[Data records]
____________
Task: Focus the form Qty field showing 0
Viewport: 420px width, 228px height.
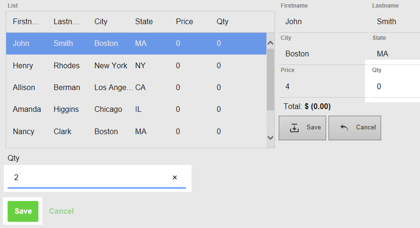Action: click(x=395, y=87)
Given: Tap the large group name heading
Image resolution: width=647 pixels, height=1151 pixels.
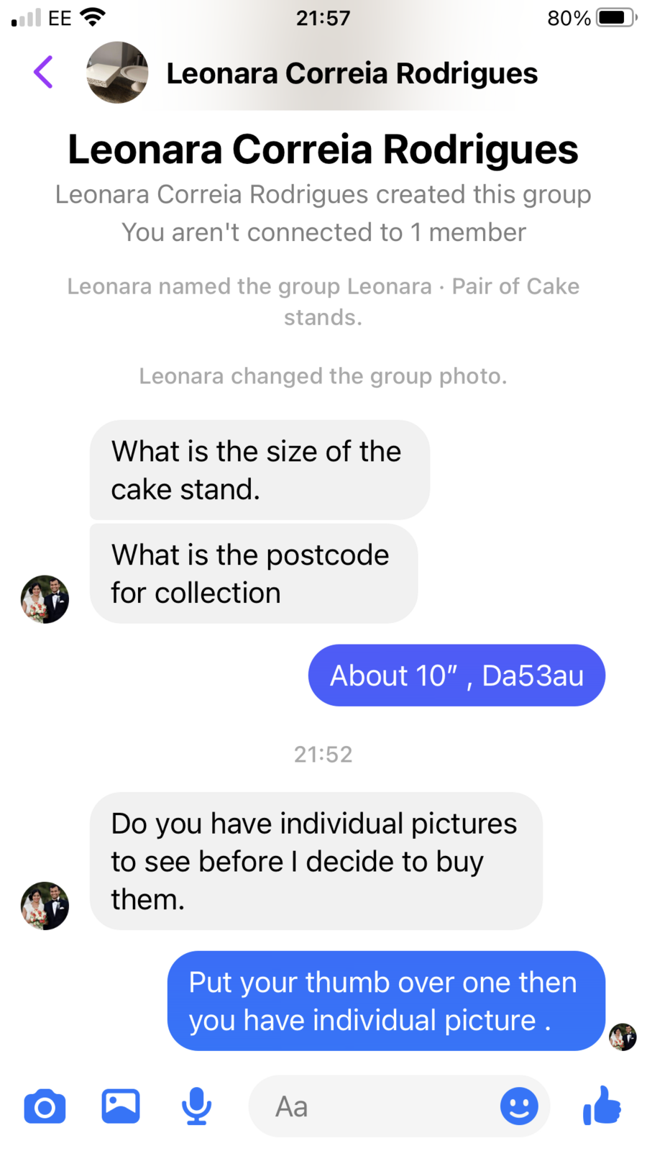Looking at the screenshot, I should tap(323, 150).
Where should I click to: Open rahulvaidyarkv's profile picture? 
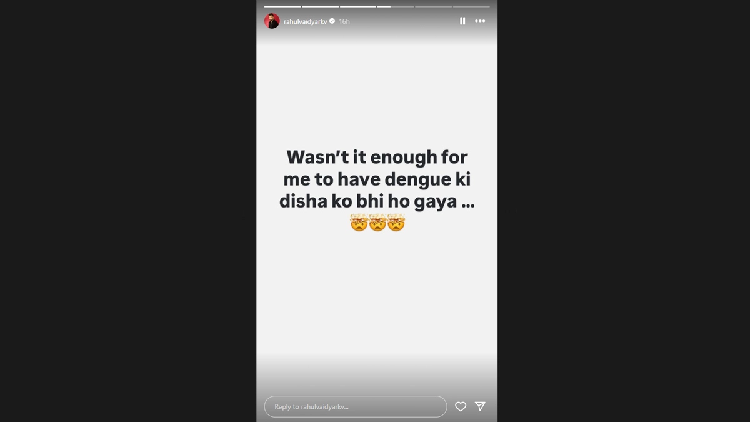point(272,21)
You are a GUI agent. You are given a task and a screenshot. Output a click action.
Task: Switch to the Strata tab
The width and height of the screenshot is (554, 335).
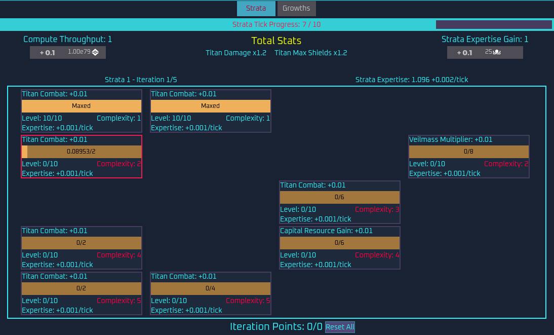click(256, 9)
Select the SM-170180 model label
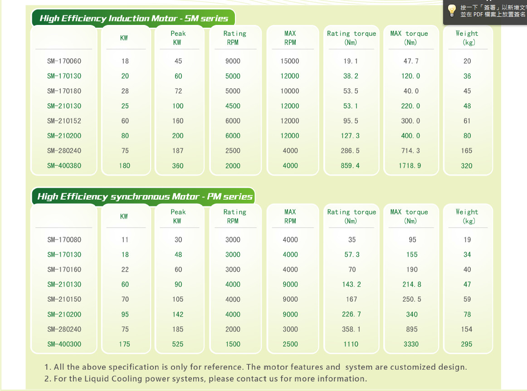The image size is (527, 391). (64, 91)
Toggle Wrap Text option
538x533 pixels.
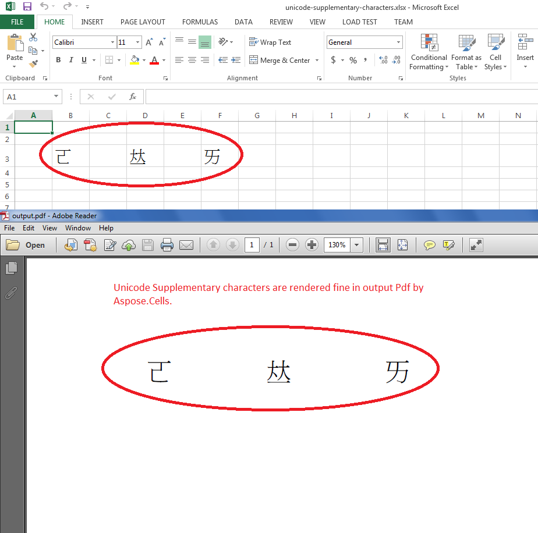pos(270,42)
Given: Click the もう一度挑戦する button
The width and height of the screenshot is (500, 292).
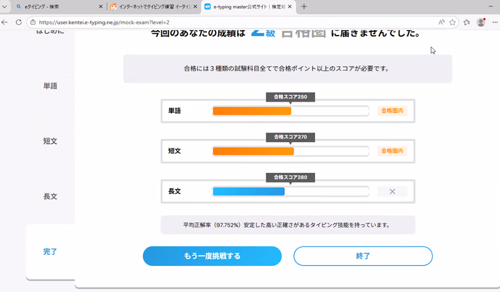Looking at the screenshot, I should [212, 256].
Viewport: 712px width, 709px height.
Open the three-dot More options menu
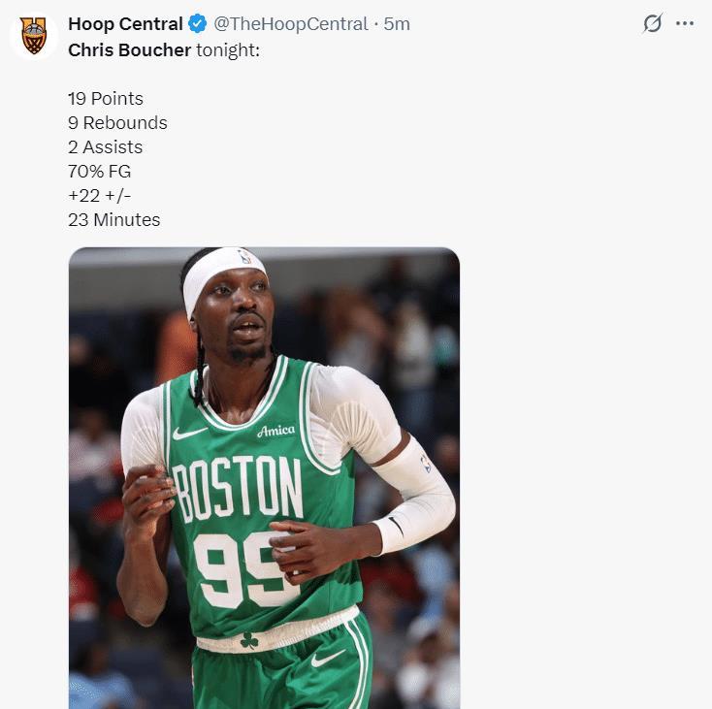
____________
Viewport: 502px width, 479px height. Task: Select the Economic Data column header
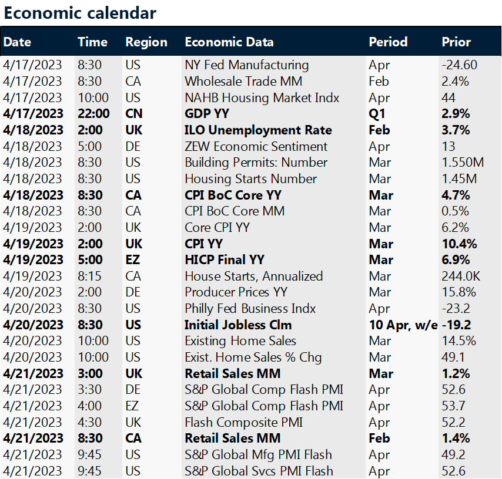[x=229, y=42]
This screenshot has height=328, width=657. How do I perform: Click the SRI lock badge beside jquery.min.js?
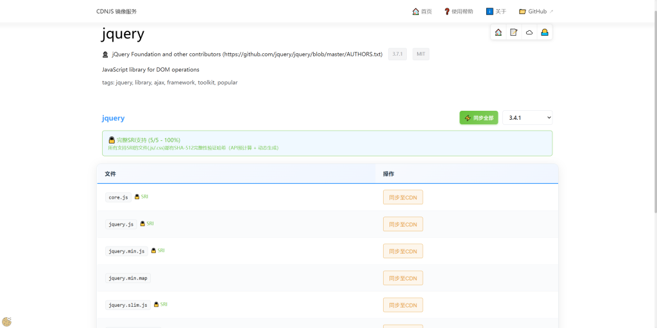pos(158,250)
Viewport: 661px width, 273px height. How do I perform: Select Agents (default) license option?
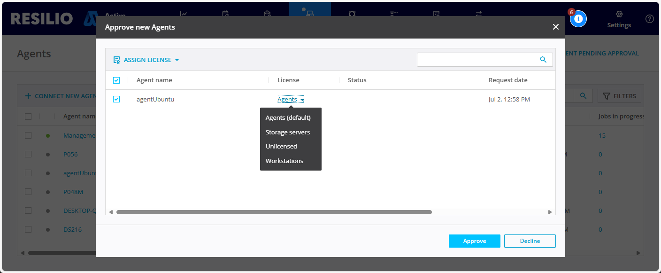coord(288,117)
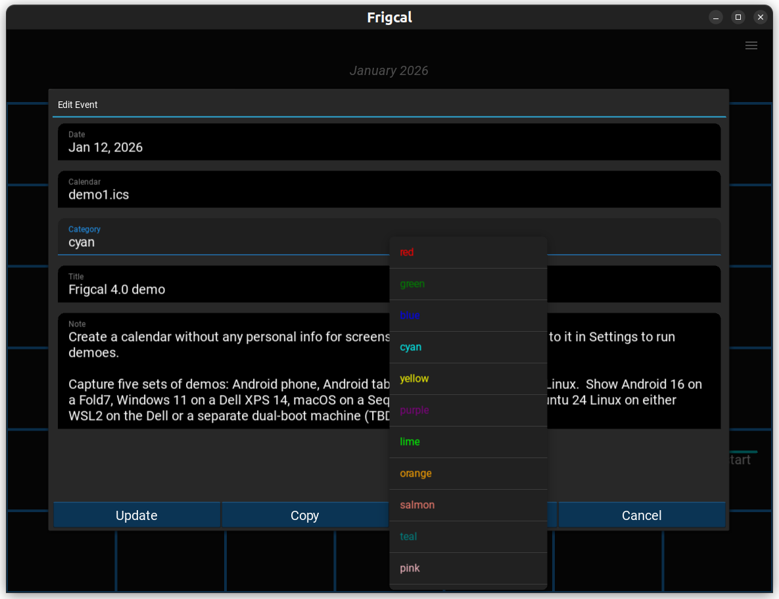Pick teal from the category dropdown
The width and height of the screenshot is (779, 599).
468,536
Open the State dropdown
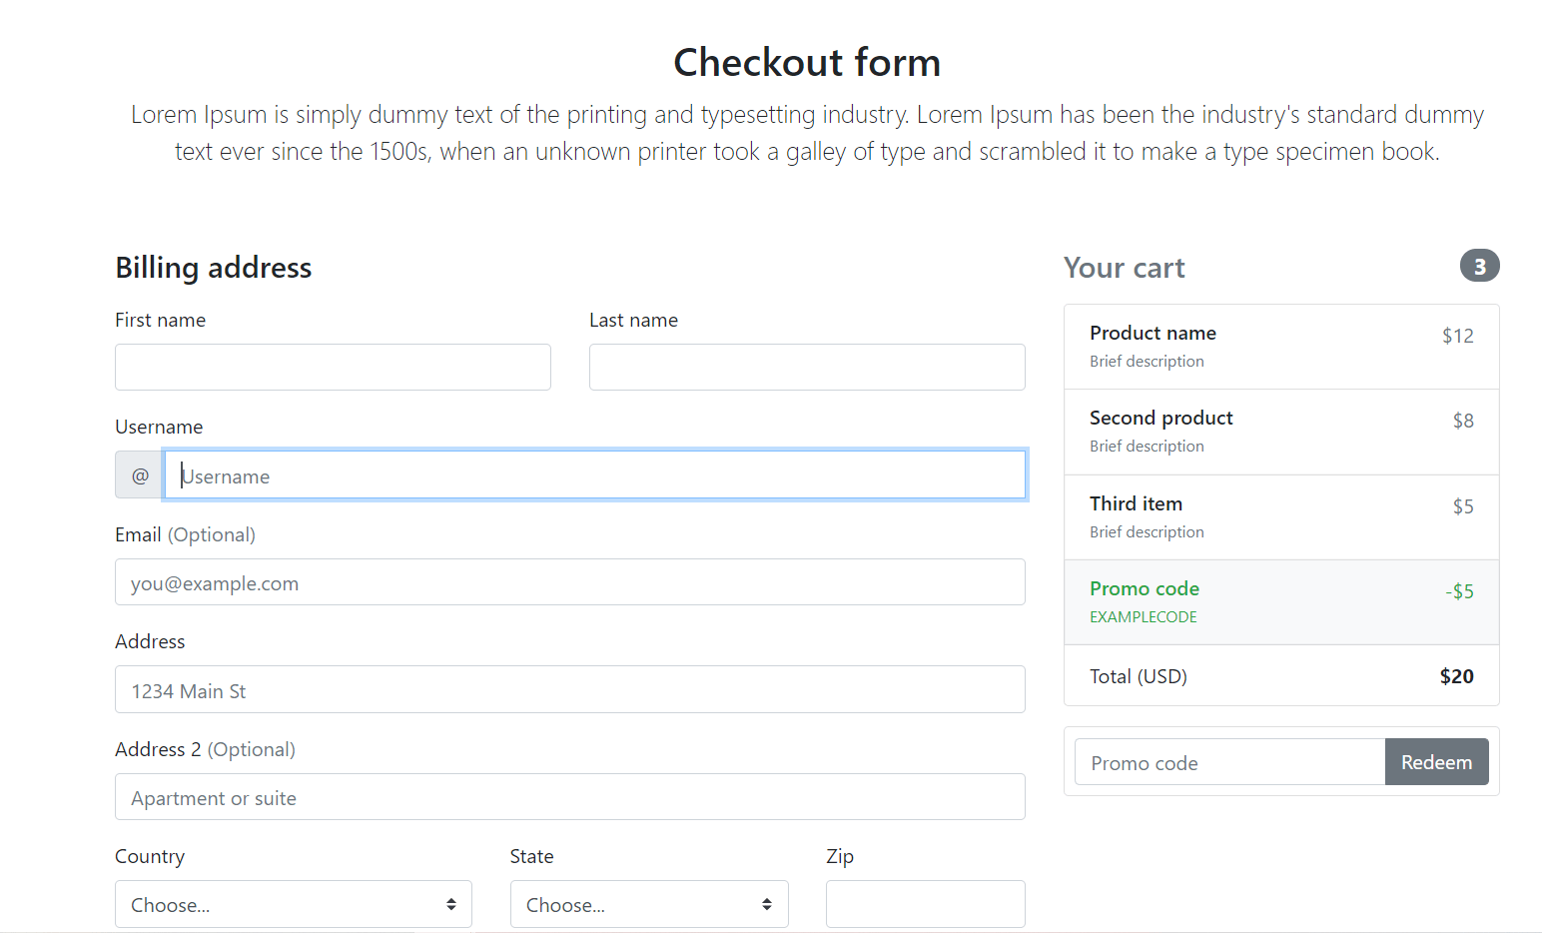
____________
About this task:
An exact transcription is needed of the lines from the one with "Select the SM-170180 model label" to the one with "Open the three-dot More options menu" above, both ends included, with pictures left out.

Answer below:
Select the SM-170180 model label
The image size is (527, 391). (64, 91)
Toggle Wrap Text option
538x533 pixels.
pos(270,42)
Given: Click the もう一度挑戦する button
The width and height of the screenshot is (500, 292).
Looking at the screenshot, I should [212, 256].
Viewport: 712px width, 709px height.
Open the three-dot More options menu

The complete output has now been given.